Key Discussion Points
1. Agentic AI for Network Management (Jungen)
- Definition & Characteristics: Jungen defined Agentic AI as a class of AI focusing on autonomous systems capable of decision-making and task execution with limited human intervention. Key characteristics include autonomy, goal-oriented behavior, adaptability/learning, LLM integration, and interaction with external tools. Autonomy is highlighted as crucial for network management.
- Paradigm Shift: Agentic AI represents a shift from traditional automation (relying on pre-programmed rules) to autonomous decision-making for large-scale network activities and customer requests.
- Limitations of Existing Techniques:
- Intent-Based Management (IBM): Relies on predefined data models (e.g., YANG) and requires human oversight, lacking adaptability and flexibility for unforeseen conditions. Agentic AI aims to minimize or eliminate human intervention.

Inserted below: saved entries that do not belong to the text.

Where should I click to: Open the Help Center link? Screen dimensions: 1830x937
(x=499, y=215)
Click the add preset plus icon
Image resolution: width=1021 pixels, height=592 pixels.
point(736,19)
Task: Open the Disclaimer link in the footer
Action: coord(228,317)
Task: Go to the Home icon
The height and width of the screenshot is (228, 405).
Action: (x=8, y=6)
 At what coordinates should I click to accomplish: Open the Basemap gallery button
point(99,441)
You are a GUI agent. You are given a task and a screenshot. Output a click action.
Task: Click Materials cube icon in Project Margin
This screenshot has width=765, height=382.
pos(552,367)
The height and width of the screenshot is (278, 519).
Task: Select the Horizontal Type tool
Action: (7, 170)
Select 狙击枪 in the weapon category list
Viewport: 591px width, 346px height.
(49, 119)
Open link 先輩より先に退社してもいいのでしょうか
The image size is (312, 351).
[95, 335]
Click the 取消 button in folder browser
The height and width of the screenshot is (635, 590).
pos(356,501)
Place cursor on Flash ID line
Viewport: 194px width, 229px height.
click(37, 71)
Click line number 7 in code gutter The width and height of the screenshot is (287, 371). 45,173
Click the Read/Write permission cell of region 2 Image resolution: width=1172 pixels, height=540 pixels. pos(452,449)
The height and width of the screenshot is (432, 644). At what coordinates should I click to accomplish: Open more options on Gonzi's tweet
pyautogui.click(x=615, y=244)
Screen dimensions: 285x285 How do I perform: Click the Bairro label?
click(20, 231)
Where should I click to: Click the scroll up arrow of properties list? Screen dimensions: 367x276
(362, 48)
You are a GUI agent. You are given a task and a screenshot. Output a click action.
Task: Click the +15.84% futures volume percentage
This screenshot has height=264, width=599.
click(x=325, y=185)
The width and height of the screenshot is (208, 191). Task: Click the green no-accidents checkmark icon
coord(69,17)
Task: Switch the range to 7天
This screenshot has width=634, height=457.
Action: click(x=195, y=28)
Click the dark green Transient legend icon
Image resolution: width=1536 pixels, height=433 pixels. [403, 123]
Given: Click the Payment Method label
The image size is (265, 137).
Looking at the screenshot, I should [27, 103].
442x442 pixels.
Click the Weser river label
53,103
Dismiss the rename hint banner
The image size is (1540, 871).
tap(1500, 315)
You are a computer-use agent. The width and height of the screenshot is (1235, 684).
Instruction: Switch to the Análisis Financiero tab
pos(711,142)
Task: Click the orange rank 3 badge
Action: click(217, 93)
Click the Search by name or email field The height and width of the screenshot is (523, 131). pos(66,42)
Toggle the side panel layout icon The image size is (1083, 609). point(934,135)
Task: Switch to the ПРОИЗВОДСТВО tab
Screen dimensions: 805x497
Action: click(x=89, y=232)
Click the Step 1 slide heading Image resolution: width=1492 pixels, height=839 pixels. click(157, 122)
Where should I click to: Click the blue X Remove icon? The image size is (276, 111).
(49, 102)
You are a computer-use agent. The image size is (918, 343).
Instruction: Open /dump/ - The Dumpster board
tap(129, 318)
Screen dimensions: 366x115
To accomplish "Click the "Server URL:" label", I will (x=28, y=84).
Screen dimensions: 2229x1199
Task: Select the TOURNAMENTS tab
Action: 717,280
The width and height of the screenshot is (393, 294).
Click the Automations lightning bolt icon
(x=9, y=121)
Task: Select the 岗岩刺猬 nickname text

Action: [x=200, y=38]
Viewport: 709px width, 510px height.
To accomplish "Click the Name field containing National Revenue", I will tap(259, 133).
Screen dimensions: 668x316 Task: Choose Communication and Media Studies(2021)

- Autonomic Service Agents (ASA): Typically designed for specific, localized functions with predefined policy structures, lacking complex reasoning or self-reflection capabilities characteristic of Agentic AI.
- Architectural Bottlenecks: Existing centralized AI systems struggle with the volume, velocity, and distributed nature of Agentic AI workflows, leading to high latency and single points of failure. Distributed mesh architectures are suggested.
- Absence of Agent-to-Agent Semantic Interoperability: Different vendors and frameworks lead to fragmentation. Standardization is needed for consistent payloads and interfaces to enable agents to discover, understand, and collaborate.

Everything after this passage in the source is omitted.